Attempts have been made in recent years to organize churches—or, at least, associations which should take the place of churches—in which religion should be dispensed with; in which there should be more or less of ethical instruction and of charitable cooeperation, but no recognition of any connection between this world and any other. That is simply a reform against nature, and it will never prosper. For, as Professor William James has taught us, in a great inductive study, the sum of all that is known about religion warrants us in saying:—
“(a) That the visible world is part of a more spiritual universe, from which it draws its chief significance;
“(b) That union or harmonious relation with that higher universe is our true end;
“(c) That prayer or inner communion with the spirit thereof ... is a process wherein work is really done, and spiritual energy flows in and produces effects, psychological or material, within the phenomenal world."[29]
These are the indubitable conclusions of modern science; and the proposition to ignore the deepest fact of human experience will not be entertained by the young men and women of the present day. The church, under their leadership, will be a worshiping church, a praying church. It will keep itself in close relations with that unseen universe from which its help must come. It will be a channel through which the divine grace will flow into the lives of men. And it will also be, what it has always been, a school as well as a shrine, a place where the teacher searches out and unfolds the truth and the prophet proclaims the message that has been given him.

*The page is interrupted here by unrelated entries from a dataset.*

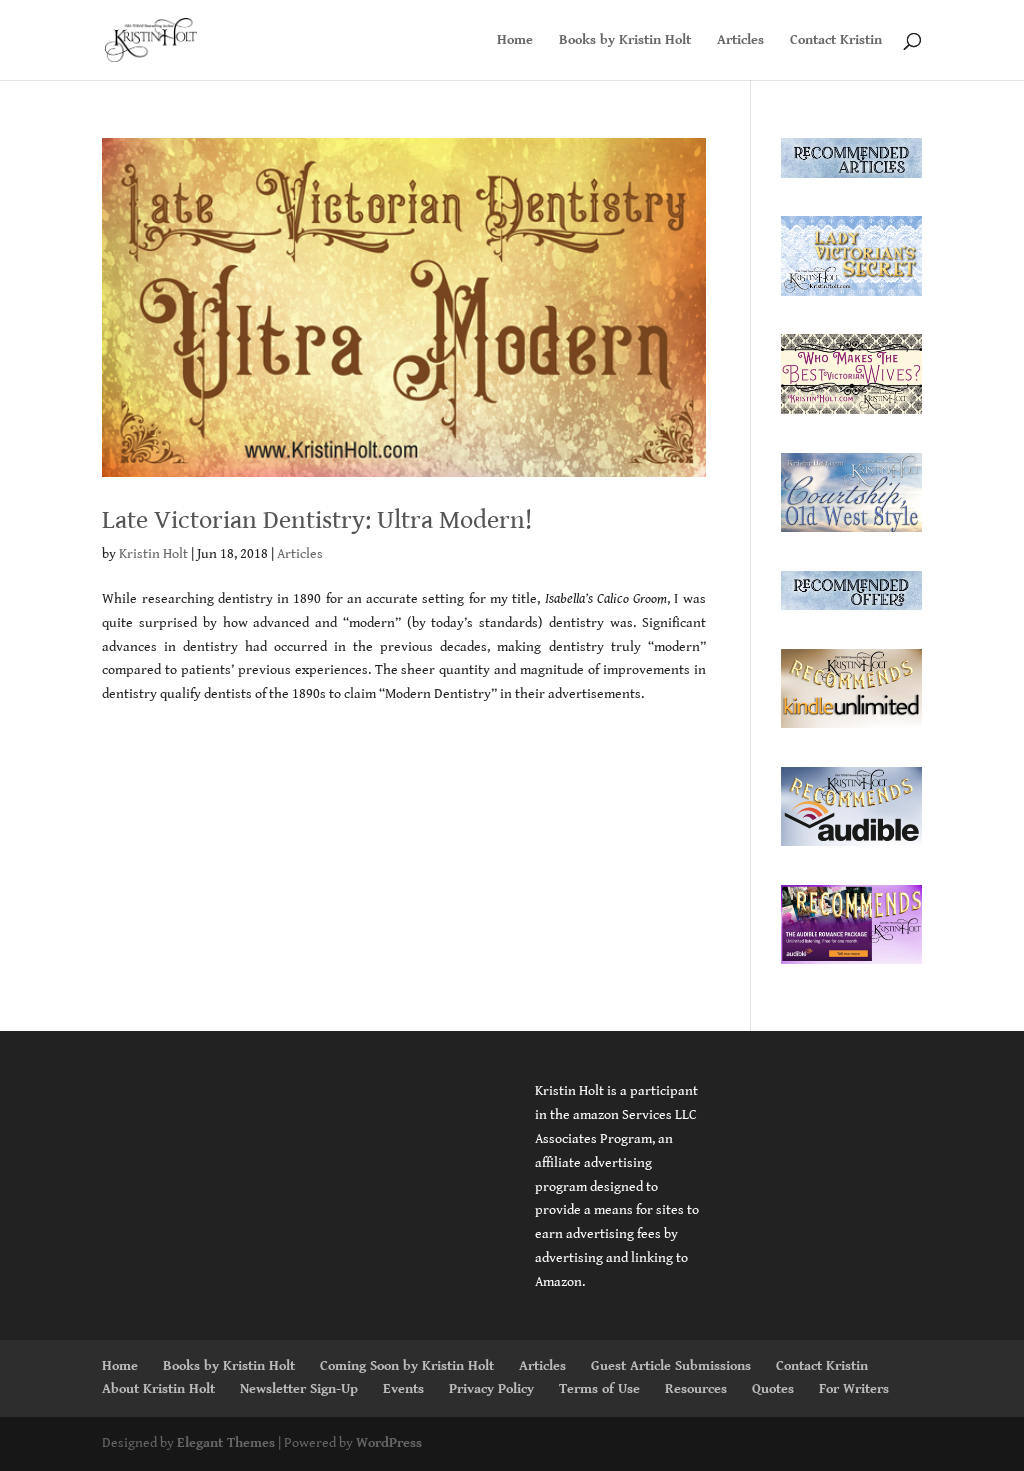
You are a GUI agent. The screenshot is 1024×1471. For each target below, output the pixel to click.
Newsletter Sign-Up (299, 1389)
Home (515, 40)
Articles (740, 40)
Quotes (773, 1389)
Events (403, 1389)
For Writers (854, 1389)
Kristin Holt (153, 554)
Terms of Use (599, 1389)
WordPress (389, 1443)
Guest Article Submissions (671, 1366)
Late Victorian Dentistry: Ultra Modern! (317, 520)
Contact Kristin (836, 40)
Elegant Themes (226, 1443)
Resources (696, 1389)
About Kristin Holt (158, 1389)
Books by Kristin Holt (625, 40)
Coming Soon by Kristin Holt (407, 1366)
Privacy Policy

2. Under its new leadership the church will continue to be a minister to human want and suffering. The charitable work which has always been emphasized in its administration will not be neglected, but it will take on a new character. There will be less almsgiving, and more of the kind of help which saves manhood and womanhood. The young men and women who are called to this leadership will understand the worth of souls—that is, of men and women; and they will be careful lest, in their relief of want, they undermine the character. Above all, they will feel that while it is the business of the church to care for the poor, its first business is to cure the conditions which breed poverty.